How Content Curation Tools Actually Work at Scale
Filtering out trash in noisy RSS feeds
There’s a weird tension with RSS tools. You want wide net coverage, but not so wide that you end up with 60%, like, AI-generated Medium detritus. Most curation tools will let you hook up feeds, sure, but almost none of them are good at prioritizing human-authored, high-signal stuff vs vague SEO slop.
Feedly’s Leo is maybe the closest thing to useful AI filtering, but I’ve found that if you don’t fine-tune the rankings weekly, it drifts hard. Like, one week it prioritized an outdated Python 3.6 tutorial from a spammy clipboard blog. Once I blacklisted one domain, it started pushing similar ones instead, almost like it was blind to content clusters.
Best workaround I’ve landed on: combine an OPML dump from old-school sources like Hacker News, Arxiv-sanity, and indie Substacks, and then use a local tool like newsboat
or an in-browser pinboard script. Most of the SaaS ones abstract so hard they lose that low-level control you’ll actually need to prune effectively.
Tagging systems that truly suck at scale
I made the mistake of using Diigo for about a year thinking I’d be a tagging nerd. It held up for maybe 300 links, then it became a misery factory. No nested tags. No real merging. And worst of all, fully case-sensitive, so “Web3” was treated differently from “web3”. That’s just a cruel UI decision.

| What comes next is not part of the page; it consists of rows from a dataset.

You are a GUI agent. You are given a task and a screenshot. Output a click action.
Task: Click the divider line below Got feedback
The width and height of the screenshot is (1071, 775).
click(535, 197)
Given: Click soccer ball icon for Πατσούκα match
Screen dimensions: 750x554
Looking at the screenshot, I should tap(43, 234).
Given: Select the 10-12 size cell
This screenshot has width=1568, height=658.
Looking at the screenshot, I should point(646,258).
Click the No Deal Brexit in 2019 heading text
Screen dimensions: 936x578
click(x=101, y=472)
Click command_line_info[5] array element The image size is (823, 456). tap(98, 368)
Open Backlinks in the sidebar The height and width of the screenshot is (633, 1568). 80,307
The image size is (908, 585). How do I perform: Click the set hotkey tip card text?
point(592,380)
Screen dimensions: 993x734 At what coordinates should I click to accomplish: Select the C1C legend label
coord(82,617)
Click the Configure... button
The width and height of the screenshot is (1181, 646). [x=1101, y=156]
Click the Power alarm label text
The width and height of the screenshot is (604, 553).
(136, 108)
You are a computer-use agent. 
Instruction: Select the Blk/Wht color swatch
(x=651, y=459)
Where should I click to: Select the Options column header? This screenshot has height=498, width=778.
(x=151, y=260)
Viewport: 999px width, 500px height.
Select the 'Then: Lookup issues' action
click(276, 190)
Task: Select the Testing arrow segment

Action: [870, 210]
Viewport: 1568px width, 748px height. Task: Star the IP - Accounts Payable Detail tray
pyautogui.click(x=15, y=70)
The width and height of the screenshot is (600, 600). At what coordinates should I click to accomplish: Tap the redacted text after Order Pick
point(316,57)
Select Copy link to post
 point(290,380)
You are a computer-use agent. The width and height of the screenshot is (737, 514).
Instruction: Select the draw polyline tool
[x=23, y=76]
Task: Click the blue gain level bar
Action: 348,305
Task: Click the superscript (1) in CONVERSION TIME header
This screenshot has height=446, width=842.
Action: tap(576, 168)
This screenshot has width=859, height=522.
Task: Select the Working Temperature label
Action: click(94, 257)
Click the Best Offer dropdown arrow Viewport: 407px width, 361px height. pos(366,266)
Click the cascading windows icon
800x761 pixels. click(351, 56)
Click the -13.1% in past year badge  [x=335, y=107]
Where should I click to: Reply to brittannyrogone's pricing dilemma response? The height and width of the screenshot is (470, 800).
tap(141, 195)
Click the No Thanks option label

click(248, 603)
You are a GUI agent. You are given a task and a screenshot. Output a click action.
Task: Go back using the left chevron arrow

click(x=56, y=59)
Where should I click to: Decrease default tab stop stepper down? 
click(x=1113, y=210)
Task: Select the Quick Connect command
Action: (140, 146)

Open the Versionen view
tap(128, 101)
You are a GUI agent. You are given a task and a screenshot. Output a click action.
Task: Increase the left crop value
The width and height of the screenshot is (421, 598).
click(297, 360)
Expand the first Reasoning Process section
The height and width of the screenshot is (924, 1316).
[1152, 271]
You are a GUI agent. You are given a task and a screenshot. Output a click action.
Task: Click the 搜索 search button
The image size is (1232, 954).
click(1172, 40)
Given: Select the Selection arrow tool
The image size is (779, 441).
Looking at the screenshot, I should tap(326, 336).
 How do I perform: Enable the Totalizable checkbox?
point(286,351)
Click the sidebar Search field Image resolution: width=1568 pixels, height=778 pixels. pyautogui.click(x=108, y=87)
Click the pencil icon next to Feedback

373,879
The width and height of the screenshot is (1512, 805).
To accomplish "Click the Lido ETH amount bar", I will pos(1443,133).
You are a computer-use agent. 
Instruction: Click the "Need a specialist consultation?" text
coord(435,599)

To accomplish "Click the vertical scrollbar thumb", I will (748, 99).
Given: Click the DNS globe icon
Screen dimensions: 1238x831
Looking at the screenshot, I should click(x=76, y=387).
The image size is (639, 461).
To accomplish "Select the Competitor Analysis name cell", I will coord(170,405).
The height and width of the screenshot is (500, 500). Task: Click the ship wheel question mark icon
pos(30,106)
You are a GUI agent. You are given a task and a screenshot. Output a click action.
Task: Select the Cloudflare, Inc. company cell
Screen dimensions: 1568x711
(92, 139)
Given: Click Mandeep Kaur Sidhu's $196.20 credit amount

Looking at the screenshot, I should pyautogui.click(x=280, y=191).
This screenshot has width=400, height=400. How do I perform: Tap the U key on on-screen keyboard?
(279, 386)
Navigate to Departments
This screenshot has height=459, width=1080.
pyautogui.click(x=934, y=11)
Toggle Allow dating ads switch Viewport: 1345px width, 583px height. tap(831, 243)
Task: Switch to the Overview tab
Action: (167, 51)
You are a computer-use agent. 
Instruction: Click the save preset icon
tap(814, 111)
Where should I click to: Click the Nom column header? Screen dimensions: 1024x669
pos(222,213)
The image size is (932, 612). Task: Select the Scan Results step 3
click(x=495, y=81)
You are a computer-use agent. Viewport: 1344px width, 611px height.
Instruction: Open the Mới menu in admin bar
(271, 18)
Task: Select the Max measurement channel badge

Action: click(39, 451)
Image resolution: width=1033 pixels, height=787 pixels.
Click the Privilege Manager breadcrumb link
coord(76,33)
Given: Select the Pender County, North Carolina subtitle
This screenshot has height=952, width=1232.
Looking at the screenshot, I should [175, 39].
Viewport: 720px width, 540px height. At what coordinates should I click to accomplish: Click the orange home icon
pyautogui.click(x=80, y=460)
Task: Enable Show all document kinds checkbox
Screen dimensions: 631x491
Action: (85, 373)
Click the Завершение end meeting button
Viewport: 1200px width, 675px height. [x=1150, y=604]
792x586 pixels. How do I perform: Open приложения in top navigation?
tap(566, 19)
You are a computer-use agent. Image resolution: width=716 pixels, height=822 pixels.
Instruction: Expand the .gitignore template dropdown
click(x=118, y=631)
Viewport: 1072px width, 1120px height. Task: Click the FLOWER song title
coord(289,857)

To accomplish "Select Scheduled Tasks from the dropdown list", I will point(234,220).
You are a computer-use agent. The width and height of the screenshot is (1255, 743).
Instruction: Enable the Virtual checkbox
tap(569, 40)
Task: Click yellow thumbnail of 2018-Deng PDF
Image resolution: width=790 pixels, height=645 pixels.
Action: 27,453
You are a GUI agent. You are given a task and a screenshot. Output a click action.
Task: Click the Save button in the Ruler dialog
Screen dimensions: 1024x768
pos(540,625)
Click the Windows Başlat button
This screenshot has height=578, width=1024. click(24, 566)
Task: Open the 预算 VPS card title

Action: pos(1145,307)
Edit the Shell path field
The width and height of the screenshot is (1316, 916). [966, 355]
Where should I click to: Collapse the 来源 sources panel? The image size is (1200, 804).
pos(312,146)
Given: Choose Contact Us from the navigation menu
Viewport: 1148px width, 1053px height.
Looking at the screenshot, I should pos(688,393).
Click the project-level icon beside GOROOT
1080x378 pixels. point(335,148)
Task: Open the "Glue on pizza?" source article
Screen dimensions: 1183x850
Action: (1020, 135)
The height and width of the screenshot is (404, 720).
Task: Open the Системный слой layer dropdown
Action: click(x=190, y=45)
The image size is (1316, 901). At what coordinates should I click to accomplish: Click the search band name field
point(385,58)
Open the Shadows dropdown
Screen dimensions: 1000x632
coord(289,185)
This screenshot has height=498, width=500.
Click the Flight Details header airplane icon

Raindrop is better, but it syncs too aggressively. Once I had a mobile crash while tagging a batch, and it overwrote everything mid-process. My workaround now is using Raindrop like an inbox: dump freely, then batch-tag weekly with an external script connecting through their API. Yup, had to build my own because their UI slags into molasses after 1,000 items.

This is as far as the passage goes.